- _The problem_:
Which lines in the records below contain the word "link"? Copy each one.

────────

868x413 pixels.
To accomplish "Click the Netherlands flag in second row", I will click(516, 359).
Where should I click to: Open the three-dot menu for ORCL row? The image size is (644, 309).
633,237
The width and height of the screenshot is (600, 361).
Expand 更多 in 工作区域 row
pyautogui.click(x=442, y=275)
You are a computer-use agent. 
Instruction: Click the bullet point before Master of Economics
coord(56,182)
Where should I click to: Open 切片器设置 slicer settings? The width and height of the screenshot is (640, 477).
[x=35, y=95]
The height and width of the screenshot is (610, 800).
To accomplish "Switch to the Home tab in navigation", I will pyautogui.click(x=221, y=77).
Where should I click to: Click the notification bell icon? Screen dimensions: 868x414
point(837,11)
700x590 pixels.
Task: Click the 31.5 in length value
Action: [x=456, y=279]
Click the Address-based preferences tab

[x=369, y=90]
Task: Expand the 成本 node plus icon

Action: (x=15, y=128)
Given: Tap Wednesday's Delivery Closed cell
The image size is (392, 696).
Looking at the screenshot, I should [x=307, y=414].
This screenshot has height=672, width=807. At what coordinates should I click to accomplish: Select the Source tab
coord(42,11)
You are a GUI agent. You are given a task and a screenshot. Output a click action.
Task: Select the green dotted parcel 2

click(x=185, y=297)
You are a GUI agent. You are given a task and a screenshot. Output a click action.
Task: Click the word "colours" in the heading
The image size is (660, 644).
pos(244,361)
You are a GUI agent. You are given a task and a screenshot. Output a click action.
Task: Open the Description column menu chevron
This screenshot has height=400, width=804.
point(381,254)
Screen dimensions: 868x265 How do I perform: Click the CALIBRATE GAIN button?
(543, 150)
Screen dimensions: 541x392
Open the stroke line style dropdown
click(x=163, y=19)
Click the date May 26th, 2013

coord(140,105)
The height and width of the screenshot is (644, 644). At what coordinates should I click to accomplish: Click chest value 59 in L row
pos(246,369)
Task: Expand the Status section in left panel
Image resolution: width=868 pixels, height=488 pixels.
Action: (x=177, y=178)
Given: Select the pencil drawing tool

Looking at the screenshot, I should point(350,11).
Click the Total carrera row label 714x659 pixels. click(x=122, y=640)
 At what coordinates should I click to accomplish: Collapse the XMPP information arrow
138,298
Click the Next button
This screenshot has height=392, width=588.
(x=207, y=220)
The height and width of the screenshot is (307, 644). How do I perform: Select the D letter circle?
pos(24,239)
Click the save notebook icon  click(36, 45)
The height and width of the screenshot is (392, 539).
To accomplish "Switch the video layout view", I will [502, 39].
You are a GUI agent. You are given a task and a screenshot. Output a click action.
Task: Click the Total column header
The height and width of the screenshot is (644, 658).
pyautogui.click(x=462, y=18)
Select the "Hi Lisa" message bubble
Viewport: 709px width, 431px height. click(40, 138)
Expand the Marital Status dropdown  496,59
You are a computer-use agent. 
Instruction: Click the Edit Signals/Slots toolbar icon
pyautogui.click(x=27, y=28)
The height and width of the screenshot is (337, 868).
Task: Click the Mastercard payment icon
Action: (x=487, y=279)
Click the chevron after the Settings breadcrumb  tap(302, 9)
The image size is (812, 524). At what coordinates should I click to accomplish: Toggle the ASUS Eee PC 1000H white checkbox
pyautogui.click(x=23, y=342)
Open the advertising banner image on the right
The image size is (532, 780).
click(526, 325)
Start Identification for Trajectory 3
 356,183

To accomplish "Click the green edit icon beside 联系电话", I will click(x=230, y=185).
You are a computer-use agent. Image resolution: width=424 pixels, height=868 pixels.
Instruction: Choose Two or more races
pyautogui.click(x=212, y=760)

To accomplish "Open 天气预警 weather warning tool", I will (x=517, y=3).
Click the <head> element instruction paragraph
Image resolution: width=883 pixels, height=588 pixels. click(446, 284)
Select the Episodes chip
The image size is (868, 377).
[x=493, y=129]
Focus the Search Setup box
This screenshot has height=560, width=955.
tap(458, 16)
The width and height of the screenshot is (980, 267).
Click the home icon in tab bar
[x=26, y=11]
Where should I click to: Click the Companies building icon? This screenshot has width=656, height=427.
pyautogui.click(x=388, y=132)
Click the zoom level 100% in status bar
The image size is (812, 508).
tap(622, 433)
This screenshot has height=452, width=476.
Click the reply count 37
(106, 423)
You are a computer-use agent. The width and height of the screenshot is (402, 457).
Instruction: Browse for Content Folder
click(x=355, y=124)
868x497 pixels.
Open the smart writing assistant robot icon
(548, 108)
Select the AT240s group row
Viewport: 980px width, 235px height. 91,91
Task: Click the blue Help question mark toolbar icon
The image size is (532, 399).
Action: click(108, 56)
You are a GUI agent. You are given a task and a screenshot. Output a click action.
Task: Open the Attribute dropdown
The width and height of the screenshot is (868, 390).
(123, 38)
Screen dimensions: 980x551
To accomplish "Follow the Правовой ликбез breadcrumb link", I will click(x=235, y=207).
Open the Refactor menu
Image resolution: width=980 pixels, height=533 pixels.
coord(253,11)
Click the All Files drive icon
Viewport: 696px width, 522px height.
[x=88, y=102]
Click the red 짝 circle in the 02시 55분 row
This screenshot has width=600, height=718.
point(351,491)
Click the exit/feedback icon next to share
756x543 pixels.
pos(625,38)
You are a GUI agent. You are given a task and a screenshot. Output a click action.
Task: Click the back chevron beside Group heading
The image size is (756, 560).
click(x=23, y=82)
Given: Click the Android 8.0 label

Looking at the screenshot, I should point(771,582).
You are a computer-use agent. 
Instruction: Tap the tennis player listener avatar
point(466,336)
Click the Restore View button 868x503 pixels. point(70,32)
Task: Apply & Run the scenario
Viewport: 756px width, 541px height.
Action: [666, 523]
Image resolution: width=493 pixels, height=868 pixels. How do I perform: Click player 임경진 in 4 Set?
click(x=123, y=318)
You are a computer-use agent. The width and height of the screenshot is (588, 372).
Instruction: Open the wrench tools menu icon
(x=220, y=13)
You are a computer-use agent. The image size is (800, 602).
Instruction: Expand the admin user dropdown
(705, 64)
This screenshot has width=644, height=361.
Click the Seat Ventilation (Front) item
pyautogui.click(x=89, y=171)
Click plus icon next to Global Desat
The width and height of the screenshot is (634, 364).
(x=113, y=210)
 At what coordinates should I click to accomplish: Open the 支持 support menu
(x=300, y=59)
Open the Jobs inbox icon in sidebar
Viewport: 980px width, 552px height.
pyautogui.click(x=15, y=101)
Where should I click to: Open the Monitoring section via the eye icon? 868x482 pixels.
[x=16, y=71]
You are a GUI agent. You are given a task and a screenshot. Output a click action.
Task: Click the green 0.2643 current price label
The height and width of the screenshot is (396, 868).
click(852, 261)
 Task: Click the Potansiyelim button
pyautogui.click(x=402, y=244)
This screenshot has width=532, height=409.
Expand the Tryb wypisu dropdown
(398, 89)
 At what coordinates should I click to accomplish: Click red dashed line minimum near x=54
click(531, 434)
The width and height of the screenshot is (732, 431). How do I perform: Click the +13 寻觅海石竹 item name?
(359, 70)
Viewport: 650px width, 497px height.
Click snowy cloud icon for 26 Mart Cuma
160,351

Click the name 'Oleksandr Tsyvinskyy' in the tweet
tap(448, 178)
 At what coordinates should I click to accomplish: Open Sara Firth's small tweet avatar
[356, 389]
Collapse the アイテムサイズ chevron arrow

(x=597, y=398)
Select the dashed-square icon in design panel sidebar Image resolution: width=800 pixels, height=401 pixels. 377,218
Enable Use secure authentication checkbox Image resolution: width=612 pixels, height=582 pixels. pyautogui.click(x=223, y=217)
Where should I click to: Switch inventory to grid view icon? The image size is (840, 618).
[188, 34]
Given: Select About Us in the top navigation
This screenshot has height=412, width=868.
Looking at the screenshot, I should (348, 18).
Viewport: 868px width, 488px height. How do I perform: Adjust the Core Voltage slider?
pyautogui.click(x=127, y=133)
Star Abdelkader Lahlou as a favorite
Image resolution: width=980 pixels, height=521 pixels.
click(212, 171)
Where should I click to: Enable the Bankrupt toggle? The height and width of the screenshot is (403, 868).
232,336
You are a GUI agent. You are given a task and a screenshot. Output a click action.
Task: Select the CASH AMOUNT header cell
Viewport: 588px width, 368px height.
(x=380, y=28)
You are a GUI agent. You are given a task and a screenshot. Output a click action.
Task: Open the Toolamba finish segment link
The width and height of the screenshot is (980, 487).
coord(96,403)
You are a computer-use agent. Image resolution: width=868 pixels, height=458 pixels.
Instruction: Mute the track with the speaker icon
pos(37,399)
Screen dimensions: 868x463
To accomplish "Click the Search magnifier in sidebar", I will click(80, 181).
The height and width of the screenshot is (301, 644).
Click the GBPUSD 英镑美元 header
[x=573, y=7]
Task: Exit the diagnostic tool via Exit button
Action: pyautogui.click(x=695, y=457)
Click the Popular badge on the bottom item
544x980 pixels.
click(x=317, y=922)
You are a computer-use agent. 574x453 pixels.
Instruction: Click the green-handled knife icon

────────

- _Exercise response_:
To accomplish "Follow the Правовой ликбез breadcrumb link", I will click(x=235, y=207).
Task: Open the Toolamba finish segment link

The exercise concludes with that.